L’entrée en vigueur du Règlement général sur la protection des données (RGPD) de l’Union européenne, fin mai, sonne certainement comme une douce musique aux oreilles des défenseurs de la vie privée.
Ceci dit, les titulaires de marques et leurs représentants pourraient entendre un son plus désagréable. En effet, le RGPD rendra beaucoup plus difficile l’accès aux informations relatives aux déposants de noms de domaine et il deviendra donc plus compliqué de faire respecter les droits des titulaires de marques en ligne.
Jusqu’à présent, les conseillers qui accompagnaient les entreprises dans le déploiement et la protection de leurs marques sur Internet s’appuyaient sur WHOIS, un outil en ligne qui rend immédiatement disponible au grand public le nom et les coordonnées des personnes ayant enregistré un nom de domaine. Ces données jouaient un rôle crucial dans l’application des droits des titulaires de marques en ligne et leur étaient particulièrement utiles pour réagir contre les noms de domaine enregistrés et utilisés de mauvaise foi.
En effet, sur la base des informations fournies sur WHOIS, les conseillers en marques pouvaient proposer une évaluation initiale de la violation potentielle et indiquer à leurs clients un mode d’action approprié. Les données obtenues sur WHOIS signalaient parfois à l’avocat des enregistrements de noms de domaine douteux et permettaient d’identifier des cybersquatteurs potentiels. À d’autres occasions, utiliser les informations de WHOIS permettait aux conseillers de contacter directement les déposants de noms de domaine, résolvant ainsi le litige sans besoin d’une action en justice coûteuse et chronophage. Pour finir, WHOIS servait aussi dans les procédures UDRP (Uniform Domain-Name Dispute-Resolution Policy) en favorisant l’établissement d’un dossier démontrant la mauvaise foi supposée d’un déposant.
Maintenant que l’entrée en vigueur du RGPD est imminente, ces tâches sont sur le point de devenir beaucoup plus difficiles à réaliser. La raison en est que le système WHOIS, tel que nous le connaissions jusqu’à présent, n’est pas conforme à l’exigence de protection des données du RGPD.
Cette tournure des événements pourrait décourager les titulaires de marque de faire respecter leurs droits en ligne. Les cybersquatteurs, quant à eux, pourraient trouver un avantage inattendu à la couverture assurée par le RGPD. Il ne s’agit pas de dire que le système WHOIS était parfait : un cybersquatteur résolu pouvait toujours trouver moyen de rester dans l’ombre. Ceci étant, les conseillers en marques disposaient ainsi d’un moyen pour contenir le problème et proposer plusieurs solutions aux titulaires de marques.
Le RGPD laissera donc un vide en forme de WHOIS dans le paysage de la propriété intellectuelle : or, « la nature a horreur du vide », comme le disait Rabelais, et les professions liées à la propriété intellectuelle également.

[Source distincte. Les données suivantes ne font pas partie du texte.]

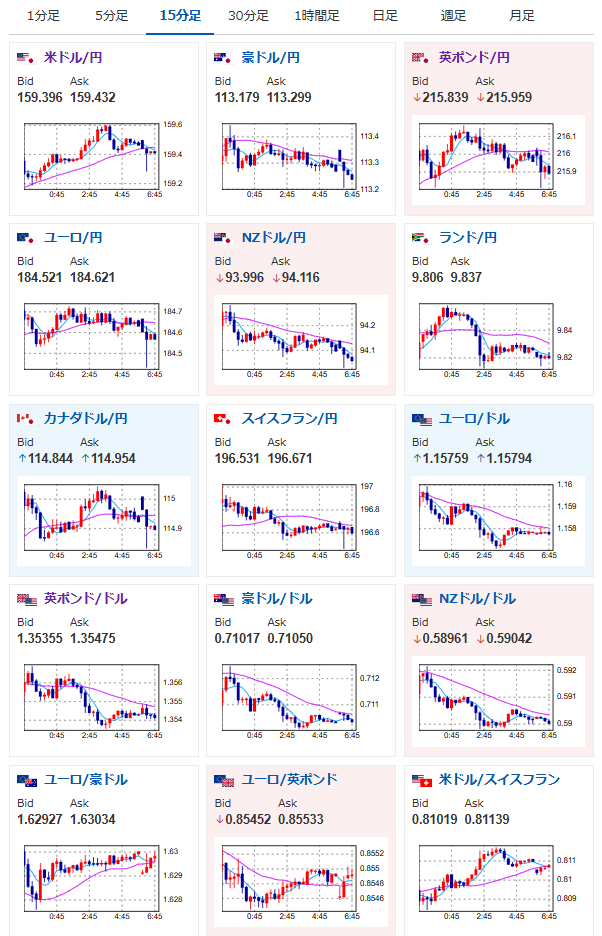This screenshot has width=602, height=936.
Task: Click the South Africa flag icon beside ランド/円
Action: (x=420, y=238)
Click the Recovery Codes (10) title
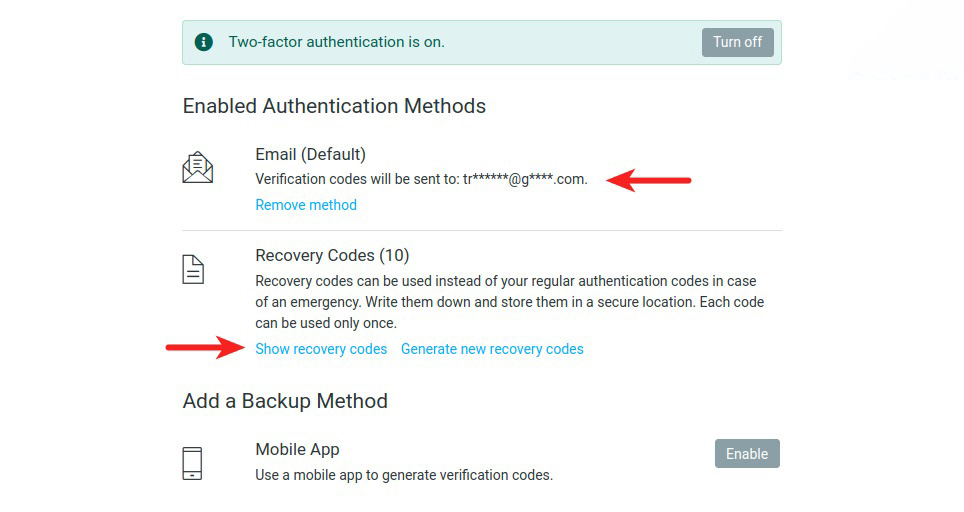Image resolution: width=964 pixels, height=512 pixels. click(332, 255)
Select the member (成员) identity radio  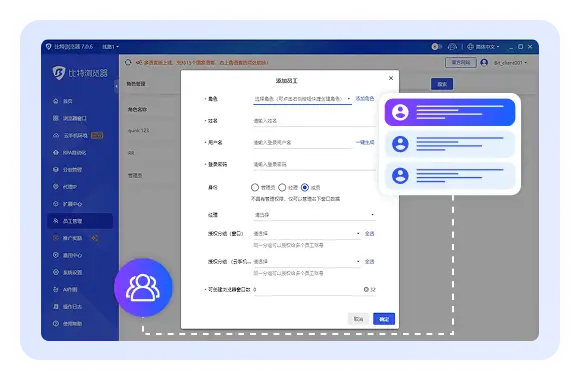304,187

Un successeur adéquat reste donc à trouver. Un système d’accréditation sera probablement proposé comme palliatif afin de donner accès à ces informations à certaines professions. Ceci étant, il est possible qu’il ne soit pas disponible avant un certain temps.
Dans l’intervalle, GoDaddy, le plus grand registraire de noms de domaine dans le monde, a déjà décidé de masquer les adresses électroniques, les noms et les numéros de téléphone des enregistrements de WHOIS qu’il publie. D’autres registraires de noms de domaine pourraient suivre cette voie. Et tant que le système conforme au RGPD n’aura pas été mis en place, il nous faut admettre que le RGPD a jeté par mégarde du sable dans les yeux des conseils en marques.